## [WHAT NEEDS TO BE DONE]
The output is to match the entries below character for character.

## [EXTRACTED ENTRIES]
---

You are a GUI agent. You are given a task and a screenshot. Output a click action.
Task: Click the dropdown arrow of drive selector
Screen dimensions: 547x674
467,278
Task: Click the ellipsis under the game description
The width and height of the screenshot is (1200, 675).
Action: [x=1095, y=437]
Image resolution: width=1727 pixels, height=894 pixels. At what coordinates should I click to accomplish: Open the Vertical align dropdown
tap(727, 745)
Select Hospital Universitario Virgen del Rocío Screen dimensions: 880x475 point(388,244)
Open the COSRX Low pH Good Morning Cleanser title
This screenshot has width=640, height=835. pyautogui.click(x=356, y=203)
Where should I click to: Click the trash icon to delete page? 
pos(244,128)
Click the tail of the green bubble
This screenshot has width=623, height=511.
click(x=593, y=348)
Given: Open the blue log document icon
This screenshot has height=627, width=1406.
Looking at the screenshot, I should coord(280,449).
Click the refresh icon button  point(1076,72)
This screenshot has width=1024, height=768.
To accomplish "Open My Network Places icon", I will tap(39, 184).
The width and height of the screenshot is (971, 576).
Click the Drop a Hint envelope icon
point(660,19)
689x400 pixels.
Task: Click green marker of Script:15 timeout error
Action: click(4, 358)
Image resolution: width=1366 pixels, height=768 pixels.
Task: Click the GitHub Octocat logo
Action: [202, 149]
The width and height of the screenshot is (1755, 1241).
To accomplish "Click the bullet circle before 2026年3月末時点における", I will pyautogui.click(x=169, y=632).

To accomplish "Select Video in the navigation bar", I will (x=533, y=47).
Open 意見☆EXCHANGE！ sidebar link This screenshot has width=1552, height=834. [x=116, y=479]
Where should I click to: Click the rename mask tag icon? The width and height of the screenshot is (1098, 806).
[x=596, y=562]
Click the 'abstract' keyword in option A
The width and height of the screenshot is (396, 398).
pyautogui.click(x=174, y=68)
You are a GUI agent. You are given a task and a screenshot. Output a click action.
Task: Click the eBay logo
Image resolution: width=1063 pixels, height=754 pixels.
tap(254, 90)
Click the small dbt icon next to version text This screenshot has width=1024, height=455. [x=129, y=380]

---

## [COMPLETED TASK]
You are a GUI agent. You are given a task and a screenshot. Output a click action.
Task: Click the dropdown arrow of drive selector
Screen dimensions: 547x674
467,278
Task: Click the ellipsis under the game description
The width and height of the screenshot is (1200, 675).
Action: [x=1095, y=437]
Image resolution: width=1727 pixels, height=894 pixels. At what coordinates should I click to accomplish: Open the Vertical align dropdown
tap(727, 745)
Select Hospital Universitario Virgen del Rocío Screen dimensions: 880x475 point(388,244)
Open the COSRX Low pH Good Morning Cleanser title
This screenshot has width=640, height=835. pyautogui.click(x=356, y=203)
Where should I click to: Click the trash icon to delete page? 
pos(244,128)
Click the tail of the green bubble
This screenshot has width=623, height=511.
click(x=593, y=348)
Given: Open the blue log document icon
This screenshot has height=627, width=1406.
Looking at the screenshot, I should coord(280,449).
Click the refresh icon button  point(1076,72)
This screenshot has width=1024, height=768.
To accomplish "Open My Network Places icon", I will tap(39, 184).
The width and height of the screenshot is (971, 576).
Click the Drop a Hint envelope icon
point(660,19)
689x400 pixels.
Task: Click green marker of Script:15 timeout error
Action: click(4, 358)
Image resolution: width=1366 pixels, height=768 pixels.
Task: Click the GitHub Octocat logo
Action: [202, 149]
The width and height of the screenshot is (1755, 1241).
To accomplish "Click the bullet circle before 2026年3月末時点における", I will pyautogui.click(x=169, y=632).

To accomplish "Select Video in the navigation bar", I will (x=533, y=47).
Open 意見☆EXCHANGE！ sidebar link This screenshot has width=1552, height=834. [x=116, y=479]
Where should I click to: Click the rename mask tag icon? The width and height of the screenshot is (1098, 806).
[x=596, y=562]
Click the 'abstract' keyword in option A
The width and height of the screenshot is (396, 398).
pyautogui.click(x=174, y=68)
You are a GUI agent. You are given a task and a screenshot. Output a click action.
Task: Click the eBay logo
Image resolution: width=1063 pixels, height=754 pixels.
tap(254, 90)
Click the small dbt icon next to version text This screenshot has width=1024, height=455. [x=129, y=380]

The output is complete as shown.